▶ Word and element locating data
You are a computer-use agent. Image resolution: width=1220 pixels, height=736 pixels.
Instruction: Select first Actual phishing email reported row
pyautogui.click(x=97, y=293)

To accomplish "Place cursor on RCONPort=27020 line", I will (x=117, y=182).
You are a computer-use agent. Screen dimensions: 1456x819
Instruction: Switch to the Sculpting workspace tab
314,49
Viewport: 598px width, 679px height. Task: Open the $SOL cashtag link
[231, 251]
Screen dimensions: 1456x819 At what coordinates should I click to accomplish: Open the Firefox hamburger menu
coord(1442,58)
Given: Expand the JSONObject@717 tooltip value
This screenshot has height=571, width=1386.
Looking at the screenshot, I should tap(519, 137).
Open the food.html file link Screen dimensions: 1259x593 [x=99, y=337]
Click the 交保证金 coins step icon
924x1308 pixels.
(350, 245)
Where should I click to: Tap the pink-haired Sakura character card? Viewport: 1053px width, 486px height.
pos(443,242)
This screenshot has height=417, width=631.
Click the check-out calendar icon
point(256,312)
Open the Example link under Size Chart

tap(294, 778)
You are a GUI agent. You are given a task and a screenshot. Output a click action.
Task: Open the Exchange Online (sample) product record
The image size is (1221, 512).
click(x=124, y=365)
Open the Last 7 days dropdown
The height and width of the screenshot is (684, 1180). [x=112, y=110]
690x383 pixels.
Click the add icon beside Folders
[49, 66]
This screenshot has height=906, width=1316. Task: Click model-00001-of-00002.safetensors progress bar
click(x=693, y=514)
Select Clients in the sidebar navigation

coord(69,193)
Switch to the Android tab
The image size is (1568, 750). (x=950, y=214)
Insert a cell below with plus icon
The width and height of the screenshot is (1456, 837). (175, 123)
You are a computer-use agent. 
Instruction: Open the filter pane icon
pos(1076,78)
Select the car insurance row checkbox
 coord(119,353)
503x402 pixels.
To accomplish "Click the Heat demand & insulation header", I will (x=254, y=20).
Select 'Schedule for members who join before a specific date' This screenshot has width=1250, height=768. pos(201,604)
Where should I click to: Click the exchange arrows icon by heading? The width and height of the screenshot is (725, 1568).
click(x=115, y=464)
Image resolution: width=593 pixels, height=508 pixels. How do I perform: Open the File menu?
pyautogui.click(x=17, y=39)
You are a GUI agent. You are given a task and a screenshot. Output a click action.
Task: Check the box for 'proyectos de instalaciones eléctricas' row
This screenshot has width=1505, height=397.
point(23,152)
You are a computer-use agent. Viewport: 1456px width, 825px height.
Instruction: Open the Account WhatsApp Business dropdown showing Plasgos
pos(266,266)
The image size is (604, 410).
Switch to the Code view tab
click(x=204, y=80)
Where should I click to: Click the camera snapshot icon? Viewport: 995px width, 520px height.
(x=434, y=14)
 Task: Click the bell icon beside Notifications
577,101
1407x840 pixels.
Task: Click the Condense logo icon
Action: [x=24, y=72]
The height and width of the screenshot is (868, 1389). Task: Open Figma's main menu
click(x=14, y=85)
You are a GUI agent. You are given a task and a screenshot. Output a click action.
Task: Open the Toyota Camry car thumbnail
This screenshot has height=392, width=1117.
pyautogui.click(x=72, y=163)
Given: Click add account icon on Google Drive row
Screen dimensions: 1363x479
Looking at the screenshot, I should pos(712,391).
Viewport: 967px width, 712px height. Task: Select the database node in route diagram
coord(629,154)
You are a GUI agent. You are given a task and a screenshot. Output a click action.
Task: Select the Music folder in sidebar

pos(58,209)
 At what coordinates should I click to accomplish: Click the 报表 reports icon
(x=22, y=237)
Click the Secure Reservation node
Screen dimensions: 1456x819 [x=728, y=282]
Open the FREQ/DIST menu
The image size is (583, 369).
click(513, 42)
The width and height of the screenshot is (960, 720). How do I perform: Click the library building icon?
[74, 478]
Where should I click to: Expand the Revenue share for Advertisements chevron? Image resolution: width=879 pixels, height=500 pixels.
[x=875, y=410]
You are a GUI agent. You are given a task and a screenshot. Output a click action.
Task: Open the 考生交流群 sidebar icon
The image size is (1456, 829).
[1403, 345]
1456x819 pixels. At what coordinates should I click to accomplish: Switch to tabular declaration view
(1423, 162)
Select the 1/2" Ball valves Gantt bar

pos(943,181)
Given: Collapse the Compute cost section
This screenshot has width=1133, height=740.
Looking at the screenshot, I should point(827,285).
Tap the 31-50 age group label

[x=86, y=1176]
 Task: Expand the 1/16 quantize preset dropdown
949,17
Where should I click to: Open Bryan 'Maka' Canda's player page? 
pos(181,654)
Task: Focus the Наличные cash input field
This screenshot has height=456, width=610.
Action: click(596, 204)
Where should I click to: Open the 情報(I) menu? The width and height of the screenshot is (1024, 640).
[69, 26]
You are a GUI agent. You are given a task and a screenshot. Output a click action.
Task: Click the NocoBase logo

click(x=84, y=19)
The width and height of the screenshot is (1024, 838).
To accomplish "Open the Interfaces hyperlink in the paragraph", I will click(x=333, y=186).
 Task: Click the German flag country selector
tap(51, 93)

▶ Your instructions
Rewrite the lines above, swapping "hamburger menu" for "main menu" and keeping everything else the same.

▶ Answer to the exercise
You are a computer-use agent. Image resolution: width=1220 pixels, height=736 pixels.
Instruction: Select first Actual phishing email reported row
pyautogui.click(x=97, y=293)

To accomplish "Place cursor on RCONPort=27020 line", I will (x=117, y=182).
You are a computer-use agent. Screen dimensions: 1456x819
Instruction: Switch to the Sculpting workspace tab
314,49
Viewport: 598px width, 679px height. Task: Open the $SOL cashtag link
[231, 251]
Screen dimensions: 1456x819 At what coordinates should I click to accomplish: Open the Firefox main menu
coord(1442,58)
Given: Expand the JSONObject@717 tooltip value
This screenshot has height=571, width=1386.
Looking at the screenshot, I should tap(519, 137).
Open the food.html file link Screen dimensions: 1259x593 [x=99, y=337]
Click the 交保证金 coins step icon
924x1308 pixels.
(350, 245)
Where should I click to: Tap the pink-haired Sakura character card? Viewport: 1053px width, 486px height.
pos(443,242)
This screenshot has height=417, width=631.
Click the check-out calendar icon
point(256,312)
Open the Example link under Size Chart

tap(294, 778)
You are a GUI agent. You are given a task and a screenshot. Output a click action.
Task: Open the Exchange Online (sample) product record
The image size is (1221, 512).
click(x=124, y=365)
Open the Last 7 days dropdown
The height and width of the screenshot is (684, 1180). [x=112, y=110]
690x383 pixels.
Click the add icon beside Folders
[49, 66]
This screenshot has height=906, width=1316. Task: Click model-00001-of-00002.safetensors progress bar
click(x=693, y=514)
Select Clients in the sidebar navigation

coord(69,193)
Switch to the Android tab
The image size is (1568, 750). (x=950, y=214)
Insert a cell below with plus icon
The width and height of the screenshot is (1456, 837). (175, 123)
You are a computer-use agent. 
Instruction: Open the filter pane icon
pos(1076,78)
Select the car insurance row checkbox
 coord(119,353)
503x402 pixels.
To accomplish "Click the Heat demand & insulation header", I will (x=254, y=20).
Select 'Schedule for members who join before a specific date' This screenshot has width=1250, height=768. pos(201,604)
Where should I click to: Click the exchange arrows icon by heading? The width and height of the screenshot is (725, 1568).
click(x=115, y=464)
Image resolution: width=593 pixels, height=508 pixels. How do I perform: Open the File menu?
pyautogui.click(x=17, y=39)
You are a GUI agent. You are given a task and a screenshot. Output a click action.
Task: Check the box for 'proyectos de instalaciones eléctricas' row
This screenshot has width=1505, height=397.
point(23,152)
You are a computer-use agent. Viewport: 1456px width, 825px height.
Instruction: Open the Account WhatsApp Business dropdown showing Plasgos
pos(266,266)
The image size is (604, 410).
Switch to the Code view tab
click(x=204, y=80)
Where should I click to: Click the camera snapshot icon? Viewport: 995px width, 520px height.
(x=434, y=14)
 Task: Click the bell icon beside Notifications
577,101
1407x840 pixels.
Task: Click the Condense logo icon
Action: [x=24, y=72]
The height and width of the screenshot is (868, 1389). Task: Open Figma's main menu
click(x=14, y=85)
You are a GUI agent. You are given a task and a screenshot. Output a click action.
Task: Open the Toyota Camry car thumbnail
This screenshot has height=392, width=1117.
pyautogui.click(x=72, y=163)
Given: Click add account icon on Google Drive row
Screen dimensions: 1363x479
Looking at the screenshot, I should pos(712,391).
Viewport: 967px width, 712px height. Task: Select the database node in route diagram
coord(629,154)
You are a GUI agent. You are given a task and a screenshot. Output a click action.
Task: Select the Music folder in sidebar

pos(58,209)
 At what coordinates should I click to accomplish: Click the 报表 reports icon
(x=22, y=237)
Click the Secure Reservation node
Screen dimensions: 1456x819 [x=728, y=282]
Open the FREQ/DIST menu
The image size is (583, 369).
click(513, 42)
The width and height of the screenshot is (960, 720). How do I perform: Click the library building icon?
[74, 478]
Where should I click to: Expand the Revenue share for Advertisements chevron? Image resolution: width=879 pixels, height=500 pixels.
[x=875, y=410]
You are a GUI agent. You are given a task and a screenshot. Output a click action.
Task: Open the 考生交流群 sidebar icon
The image size is (1456, 829).
[1403, 345]
1456x819 pixels. At what coordinates should I click to accomplish: Switch to tabular declaration view
(1423, 162)
Select the 1/2" Ball valves Gantt bar

pos(943,181)
Given: Collapse the Compute cost section
This screenshot has width=1133, height=740.
Looking at the screenshot, I should point(827,285).
Tap the 31-50 age group label

[x=86, y=1176]
 Task: Expand the 1/16 quantize preset dropdown
949,17
Where should I click to: Open Bryan 'Maka' Canda's player page? 
pos(181,654)
Task: Focus the Наличные cash input field
This screenshot has height=456, width=610.
Action: click(596, 204)
Where should I click to: Open the 情報(I) menu? The width and height of the screenshot is (1024, 640).
[69, 26]
You are a GUI agent. You are given a task and a screenshot. Output a click action.
Task: Click the NocoBase logo

click(x=84, y=19)
The width and height of the screenshot is (1024, 838).
To accomplish "Open the Interfaces hyperlink in the paragraph", I will click(x=333, y=186).
 Task: Click the German flag country selector
tap(51, 93)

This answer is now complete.